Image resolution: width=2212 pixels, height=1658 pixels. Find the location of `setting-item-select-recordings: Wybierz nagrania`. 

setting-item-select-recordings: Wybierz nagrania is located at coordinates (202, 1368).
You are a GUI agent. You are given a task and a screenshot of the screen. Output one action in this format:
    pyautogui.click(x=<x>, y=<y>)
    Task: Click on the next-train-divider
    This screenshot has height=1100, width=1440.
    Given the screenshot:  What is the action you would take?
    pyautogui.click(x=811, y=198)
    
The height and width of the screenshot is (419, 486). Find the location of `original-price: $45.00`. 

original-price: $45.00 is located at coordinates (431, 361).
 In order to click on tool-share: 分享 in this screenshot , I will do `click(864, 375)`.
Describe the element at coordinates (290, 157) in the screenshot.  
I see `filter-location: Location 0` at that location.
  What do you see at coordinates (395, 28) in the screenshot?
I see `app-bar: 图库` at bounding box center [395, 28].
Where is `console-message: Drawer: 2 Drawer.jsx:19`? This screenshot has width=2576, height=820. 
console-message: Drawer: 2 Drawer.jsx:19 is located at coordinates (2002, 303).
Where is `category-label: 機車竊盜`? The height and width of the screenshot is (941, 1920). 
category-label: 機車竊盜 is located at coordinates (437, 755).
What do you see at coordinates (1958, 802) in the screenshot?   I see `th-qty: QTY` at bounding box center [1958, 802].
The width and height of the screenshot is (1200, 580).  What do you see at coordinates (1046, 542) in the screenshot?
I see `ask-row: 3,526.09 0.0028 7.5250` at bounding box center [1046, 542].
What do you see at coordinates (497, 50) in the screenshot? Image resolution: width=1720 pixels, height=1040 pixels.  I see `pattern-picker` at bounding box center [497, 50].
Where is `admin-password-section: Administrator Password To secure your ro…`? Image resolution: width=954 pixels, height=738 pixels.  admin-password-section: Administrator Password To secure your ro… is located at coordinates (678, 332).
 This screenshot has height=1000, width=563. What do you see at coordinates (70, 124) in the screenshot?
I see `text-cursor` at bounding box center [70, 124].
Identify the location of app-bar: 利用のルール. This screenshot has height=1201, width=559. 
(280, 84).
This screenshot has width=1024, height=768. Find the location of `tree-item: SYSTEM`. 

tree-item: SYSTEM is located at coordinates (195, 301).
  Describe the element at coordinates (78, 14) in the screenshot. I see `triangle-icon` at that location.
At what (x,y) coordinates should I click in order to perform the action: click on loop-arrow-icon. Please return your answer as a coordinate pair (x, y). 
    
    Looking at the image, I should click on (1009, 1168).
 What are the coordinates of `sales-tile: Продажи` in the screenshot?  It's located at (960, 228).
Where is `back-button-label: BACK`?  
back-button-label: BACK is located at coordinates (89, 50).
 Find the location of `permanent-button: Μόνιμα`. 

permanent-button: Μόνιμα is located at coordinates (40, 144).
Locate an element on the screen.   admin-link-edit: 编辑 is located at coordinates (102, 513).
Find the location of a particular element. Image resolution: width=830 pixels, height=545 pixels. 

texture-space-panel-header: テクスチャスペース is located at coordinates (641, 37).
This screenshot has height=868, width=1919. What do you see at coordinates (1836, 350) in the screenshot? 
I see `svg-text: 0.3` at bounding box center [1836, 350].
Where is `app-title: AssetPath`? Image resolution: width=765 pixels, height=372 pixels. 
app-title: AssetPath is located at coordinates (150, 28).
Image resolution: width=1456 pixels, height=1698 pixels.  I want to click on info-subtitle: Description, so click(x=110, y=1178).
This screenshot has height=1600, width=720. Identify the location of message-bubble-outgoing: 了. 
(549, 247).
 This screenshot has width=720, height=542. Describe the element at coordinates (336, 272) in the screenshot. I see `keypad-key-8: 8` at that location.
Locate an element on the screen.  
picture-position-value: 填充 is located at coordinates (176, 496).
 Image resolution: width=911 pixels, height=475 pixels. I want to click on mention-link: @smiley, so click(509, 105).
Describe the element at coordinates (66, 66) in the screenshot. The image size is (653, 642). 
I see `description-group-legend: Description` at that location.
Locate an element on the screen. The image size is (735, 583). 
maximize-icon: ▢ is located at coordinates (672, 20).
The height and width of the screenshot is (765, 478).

+ + + + + + +

Express the records as a two-column CSV with the headers "prompt" and "output", starting at the line containing "Find the location of a" and ending at the line containing "center [1836, 350].". Give one row per record, put each field in quotes, and replace line breaks with spaces.

WRITTEN RESPONSE:
prompt,output
"Find the location of a particular element. Image resolution: width=830 pixels, height=545 pixels.","texture-space-panel-header: テクスチャスペース is located at coordinates (641, 37)."
"This screenshot has height=868, width=1919. What do you see at coordinates (1836, 350) in the screenshot?","I see `svg-text: 0.3` at bounding box center [1836, 350]."